## [REQUEST]
Starting with the first line of the data and going on through the line with "Task: Click on", rewrite only those lines, putting "progress bar" in place of "navigation bar" and changing nothing else.

## [RECORDS FOR THE EXERCISE]

▬▬▬▬▬▬▬▬▬▬

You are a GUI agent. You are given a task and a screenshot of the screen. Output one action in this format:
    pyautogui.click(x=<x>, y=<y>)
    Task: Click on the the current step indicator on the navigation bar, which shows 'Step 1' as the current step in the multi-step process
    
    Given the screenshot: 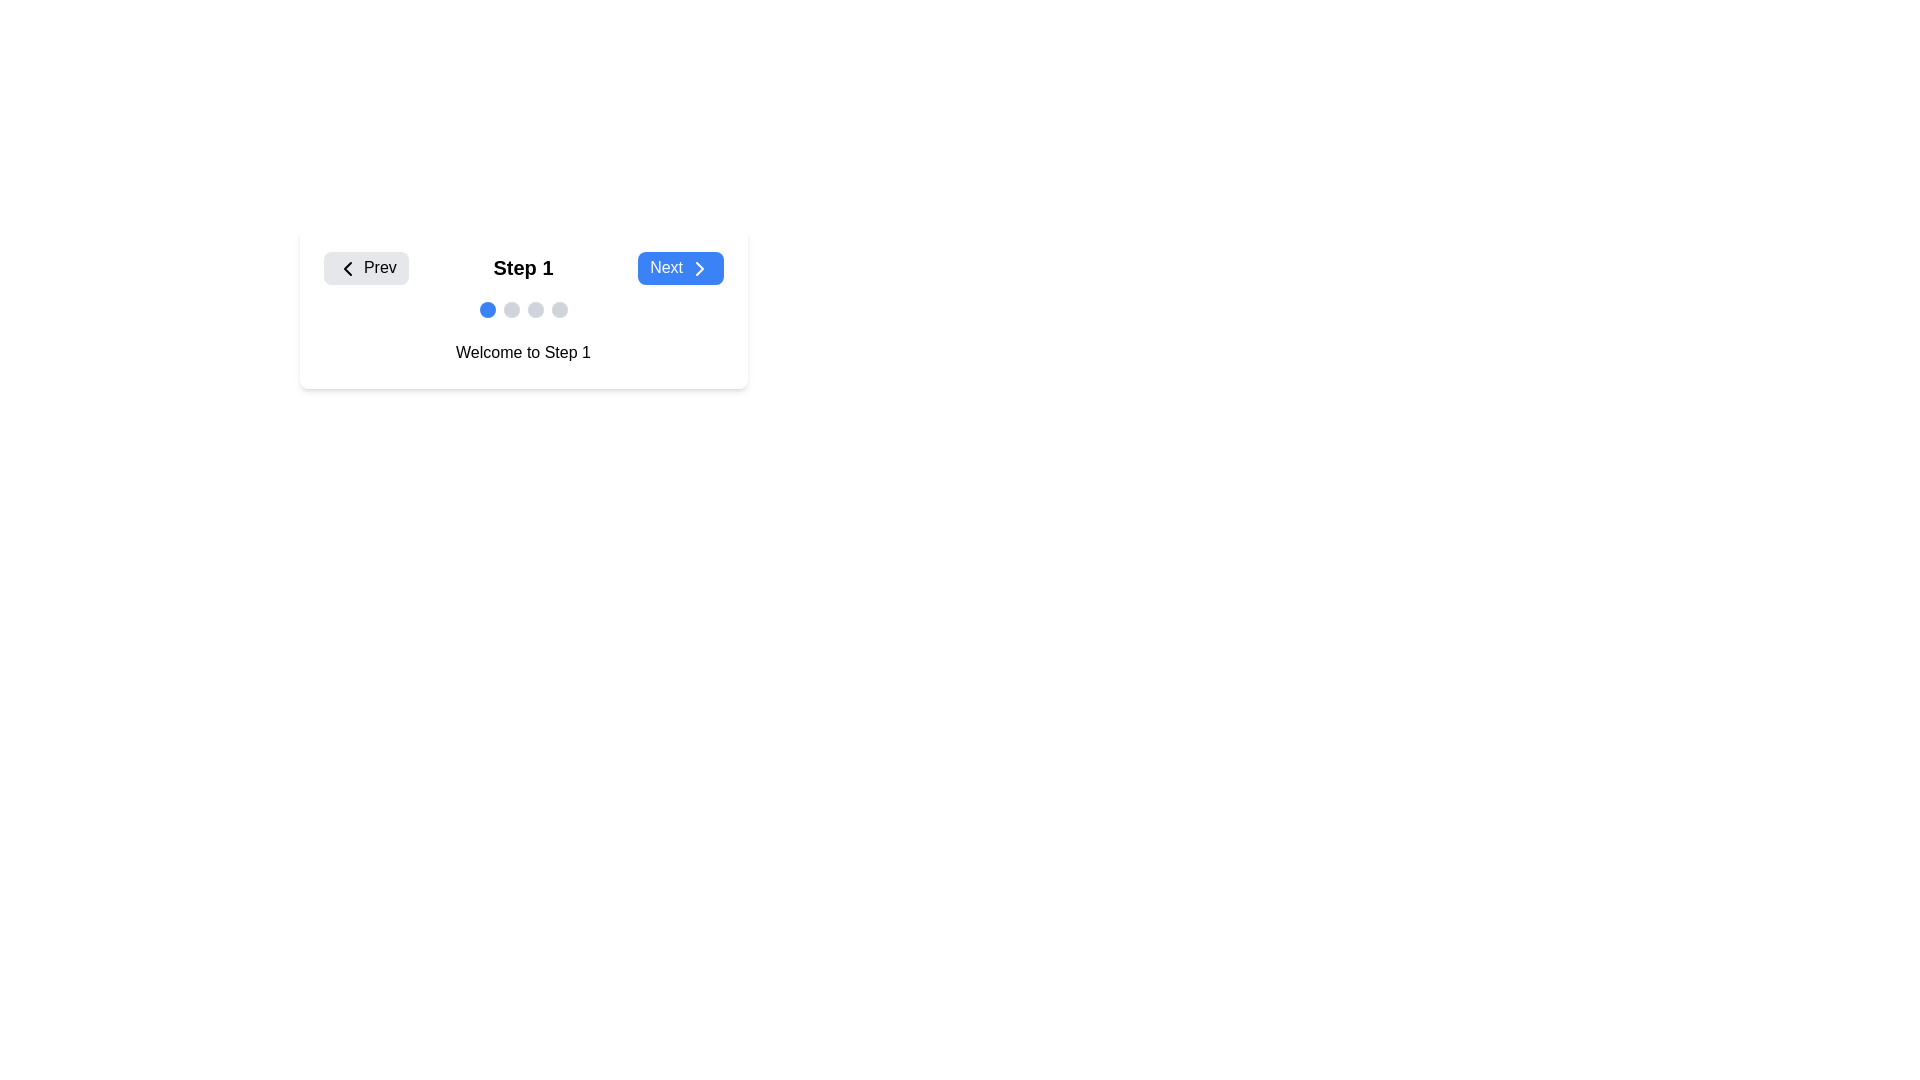 What is the action you would take?
    pyautogui.click(x=523, y=267)
    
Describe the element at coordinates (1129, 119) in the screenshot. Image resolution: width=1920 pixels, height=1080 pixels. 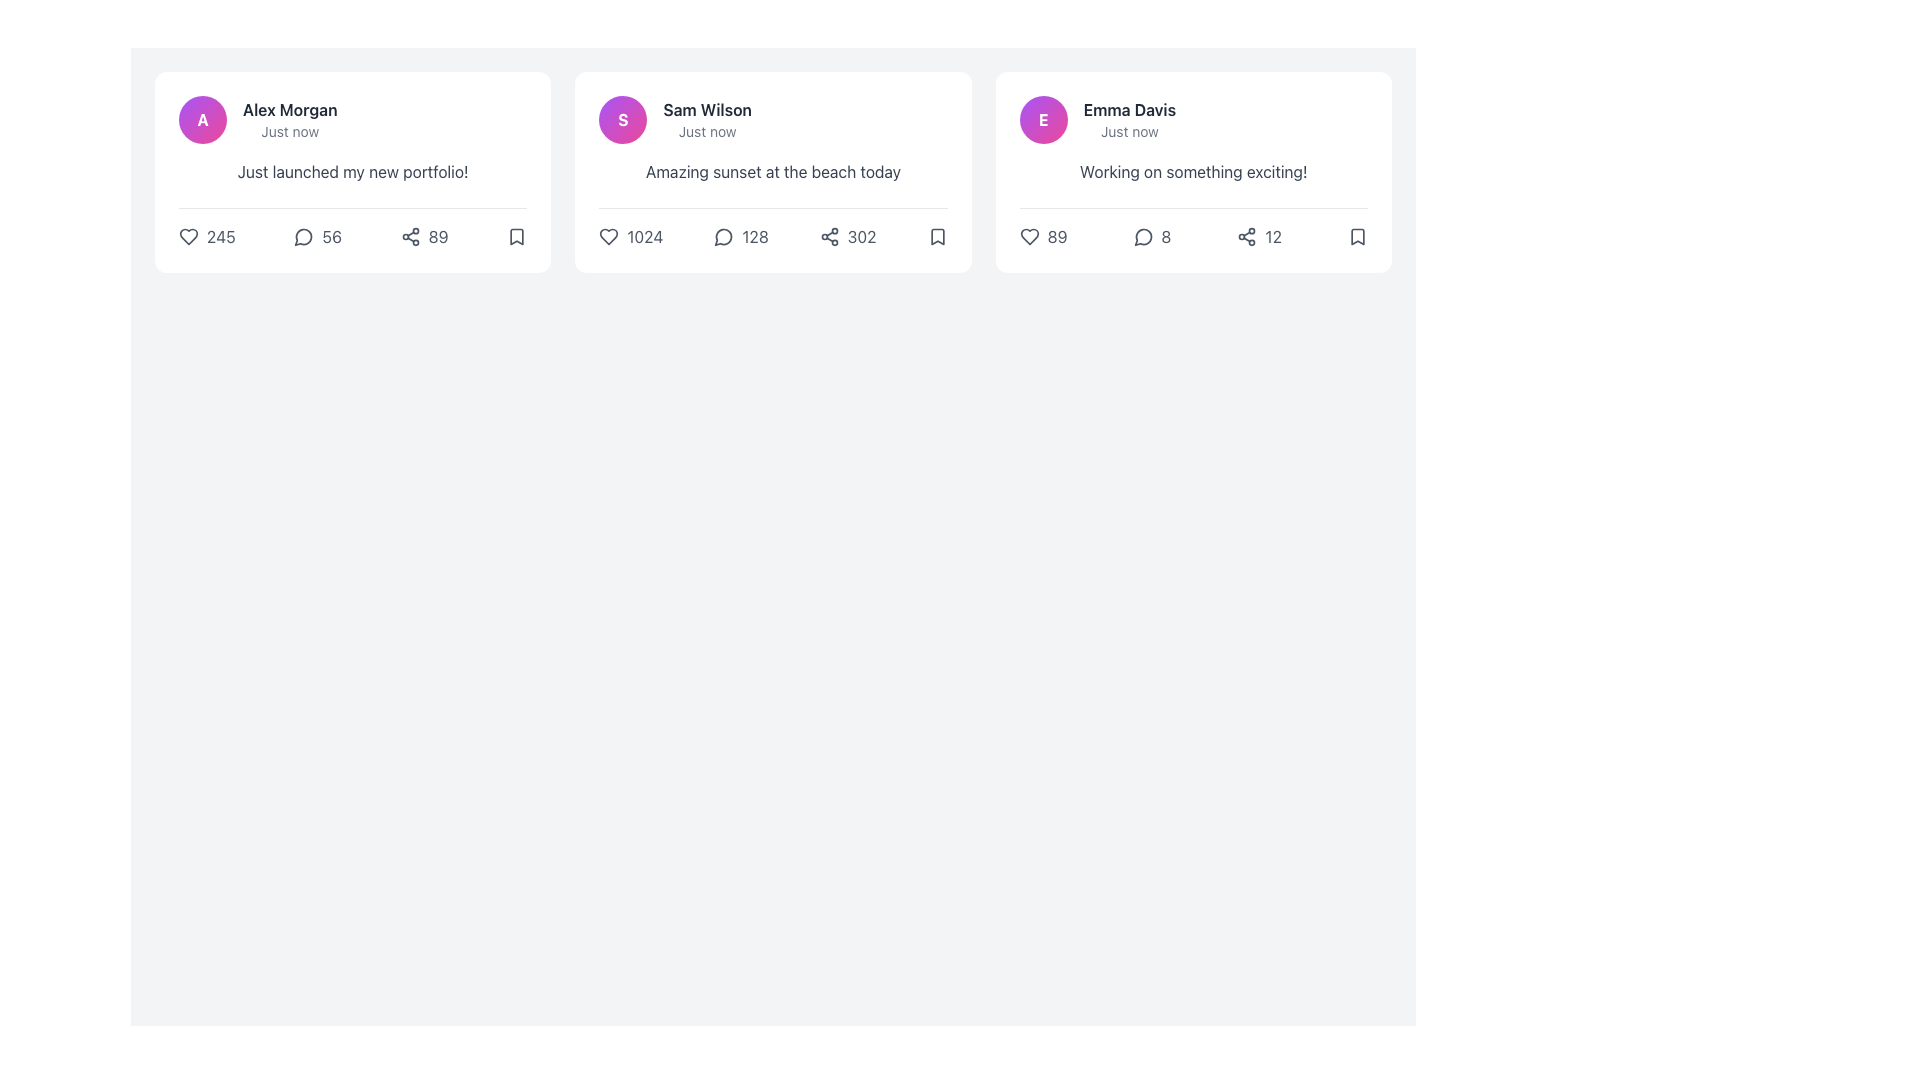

▬▬▬▬▬▬▬▬▬▬

## [FINAL ANSWER]
You are a GUI agent. You are given a task and a screenshot of the screen. Output one action in this format:
    pyautogui.click(x=<x>, y=<y>)
    Task: Click on the the current step indicator on the progress bar, which shows 'Step 1' as the current step in the multi-step process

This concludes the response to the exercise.